(Taipei) À partir de 2024, le service militaire obligatoire passera de quatre mois à un an pour les garçons nés après 2005 à Taiwan. Entre désir de liberté et sentiment de devoir envers leur pays, les jeunes Taiwanais sont tiraillés par la nouvelle. La Presse est allée à leur rencontre.

Ils ont appris la nouvelle sur Instagram. « Irrités », « énervés », « frustrés », c’est même avec un soupir d’exaspération que Chen Ren-Yu et Ceng Zhi-Hong, 16 ans, répondent à nos questions.

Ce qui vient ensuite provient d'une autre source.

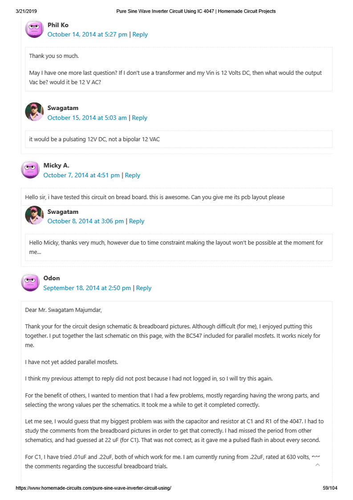Click Odon's pink avatar icon

[x=30, y=283]
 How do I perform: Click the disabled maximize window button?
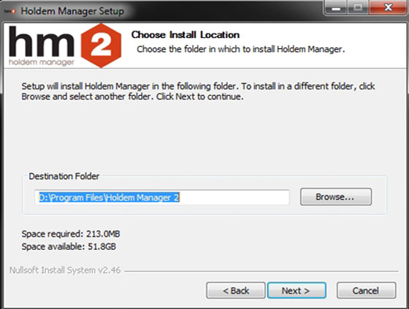[358, 8]
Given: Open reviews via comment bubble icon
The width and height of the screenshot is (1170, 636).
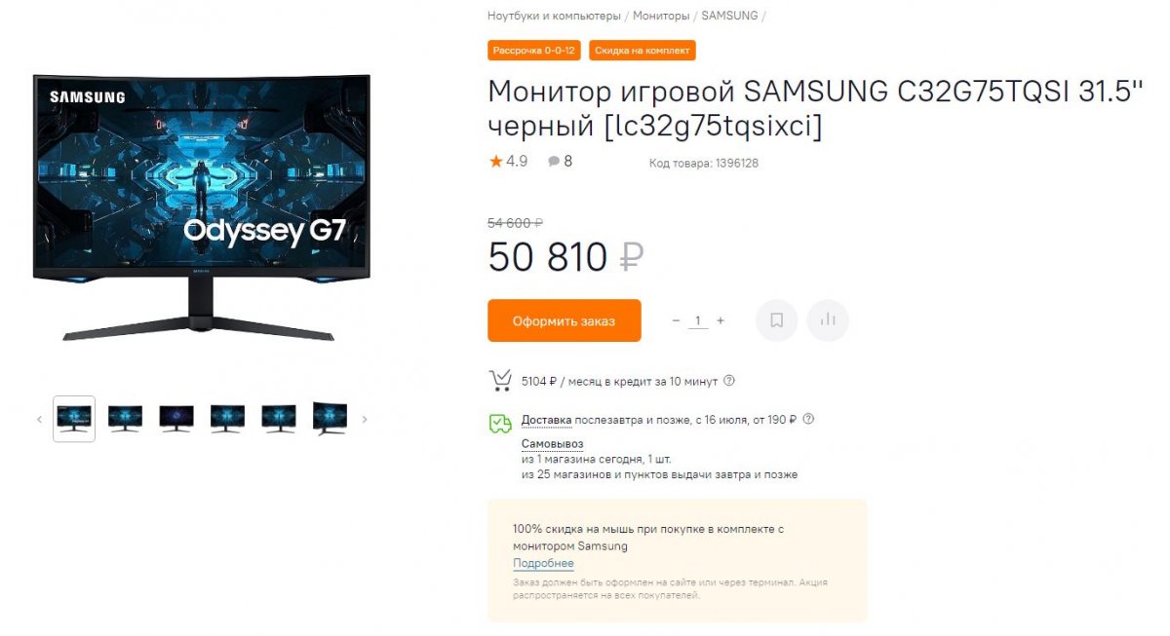Looking at the screenshot, I should click(x=554, y=162).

Car pour eux, le service militaire signifie « suivre les ordres, se faire engueuler par les supérieurs et devoir demeurer à un endroit bizarre pendant un an », énumère le duo croisé à la sortie de son école secondaire du centre-ville de Taipei, la capitale. « J’espère juste en sortir vivant, autant physiquement que mentalement », plaisante le premier. Mais les deux grands gaillards finissent par se résigner : « On finit par l’accepter, car cela demeure un choix rationnel pour défendre Taiwan. »

PHOTO MYRIAM BOULIANNE, COLLABORATION SPÉCIALE

Chen Ren-Yu et Ceng Zhi-Hong

La présidente de Taiwan, Tsai Ing-Wen, en a fait l’annonce lors d’une conférence de presse le 27 décembre. La dirigeante de 66 ans a qualifié la décision « d’extrêmement difficile », mais a admis que la durée actuelle n’était « pas suffisante » pour faire face à la Chine.

Le service militaire a été instauré à Taiwan en 1951, deux ans après que le gouvernement nationaliste de Chiang Kai-shek s’est relocalisé dans l’île à la suite de sa défaite face aux forces communistes de Mao Zedong. Alors d’une durée de deux ans, la conscription a depuis été raccourcie à un an en 2008, puis à quatre mois en 2018, le gouvernement préférant développer une armée d’engagés.

« Fier de protéger mon pays »

D’autres élèves du secondaire sont plutôt optimistes. « Quatre mois, ce n’était pas suffisant pour nous entraîner à devenir des soldats. Une année va nous permettre de mieux nous adapter à ce style de vie », croit Zhang Ting-Kai, 16 ans, rencontré avec deux camarades dans une petite cantine proche de leur école.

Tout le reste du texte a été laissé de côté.